BTW, friended you and Cymru...
-- the Bot :)
Journalling filesystems
Well, it wasn't really a journalling-filesystems issue. All our machines are on journalling filesystems already -- ext31 (#foot1) on the Linux boxen, ufs on the Solaris boxen.
The problem was that llioness had somehow ended up with fsck binaries that were dynamically linked to a library they shouyldn't have been linked to which was located on a non-root filesystem, so the box couldn't fsck anything until I installed new fsck binaries, and babylon5 turned out to have a couple of non-essential daemons incorrectly linked to an outdated libcrypto (0.9.6.something) that I didn't know existed because it was in the wrong location.
But yeah, I've had this experience in a work environment too, at STI. One of the platform managers brought in his five-year-old, brought her into the machine room with him, and left her unsupervised behind him. Whereupon she spotted the big happy friendly glowing red switch on the front panel of the server UPS, and proceeded to flip it.
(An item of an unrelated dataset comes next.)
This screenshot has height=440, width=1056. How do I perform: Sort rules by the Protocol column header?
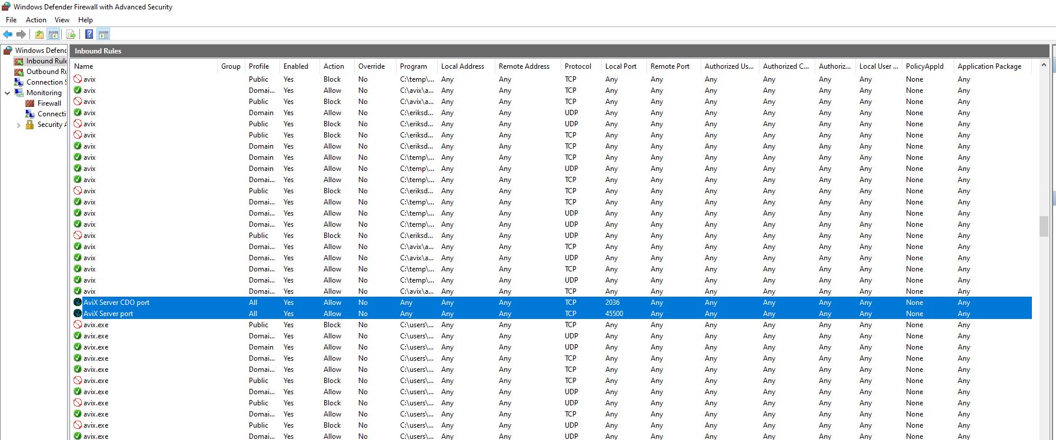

This happened twice, about 25 minutes apart. The Netware server had just barely finished recovering and mounting filesystems from the FIRST time. Needless to say, after the second incident I politely informed $MANAGER that henceforth his child process would not be permitted to run with machine-room privileges, supervised or not.
[1] However, I'm considering migrating at least babylon5 to either jfs or xfs for filesystem performance reasons. I couldn't at this point tell you why I installed the updated reiserfs tools as well, except to speculate that it was way too late at night, because in comparison to jfs and xfs, quite frankly reiserfs sucks performance-wise, and on certain common operations it really hammers2 (#foot2) the CPU. Having therefore no intention of ever actually using reiserfs, I have no rational reason for installing the tools. ()
[2] I don't consider it reasonable for a common filesystem operation, in and of itself, to consume 90% of CPU on a dual Athlon XP2400+ machine, which is what the benchmarks I saw were performed on. ()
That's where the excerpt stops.